WORK TO COMPLETE – In the simplehash patch below, list every macro name that the hunk headed "@@ -115,6 +115,7 @@" defines on a line the patch leaves unchanged.

TEXT SHOWN –
§

From c1c4f563f3f3b954f27d8576f0f34fef78c095e9 Mon Sep 17 00:00:00 2001
From: Jeff Davis <jeff@j-davis.com>
Date: Mon, 11 Nov 2024 13:56:59 -0800
Subject: [PATCH v2 1/2] simplehash: add "grow_ok" to API.

Allows memory-sensitive callers to add an element iff it will not
cause the bucket array to grow.

Without this API, callers such as HashAgg cannot control memory usage
incrementally because hash table growth means that the size doubles.
---
 src/include/lib/simplehash.h | 40 ++++++++++++++++++++++++++++++------
 1 file changed, 34 insertions(+), 6 deletions(-)

diff --git a/src/include/lib/simplehash.h b/src/include/lib/simplehash.h
index 3e1b1f9461..9c49410cef 100644
--- a/src/include/lib/simplehash.h
+++ b/src/include/lib/simplehash.h
@@ -115,6 +115,7 @@
 #define SH_RESET SH_MAKE_NAME(reset)
 #define SH_INSERT SH_MAKE_NAME(insert)
 #define SH_INSERT_HASH SH_MAKE_NAME(insert_hash)
+#define SH_INSERT_EXT SH_MAKE_NAME(insert_ext)
 #define SH_DELETE_ITEM SH_MAKE_NAME(delete_item)
 #define SH_DELETE SH_MAKE_NAME(delete)
 #define SH_LOOKUP SH_MAKE_NAME(lookup)
@@ -135,7 +136,7 @@
 #define SH_DISTANCE_FROM_OPTIMAL SH_MAKE_NAME(distance)
 #define SH_INITIAL_BUCKET SH_MAKE_NAME(initial_bucket)
 #define SH_ENTRY_HASH SH_MAKE_NAME(entry_hash)
-#define SH_INSERT_HASH_INTERNAL SH_MAKE_NAME(insert_hash_internal)
+#define SH_INSERT_EXT_INTERNAL SH_MAKE_NAME(insert_ext_internal)
 #define SH_LOOKUP_HASH_INTERNAL SH_MAKE_NAME(lookup_hash_internal)

§

INFORMATION SUPPLIED –

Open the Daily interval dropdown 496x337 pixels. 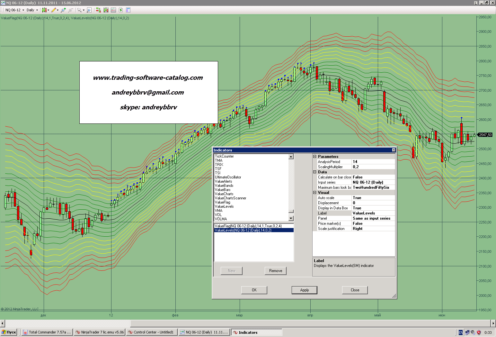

§

THE COMPLETED TASK – SH_RESET, SH_INSERT, SH_INSERT_HASH, SH_DELETE_ITEM, SH_DELETE, SH_LOOKUP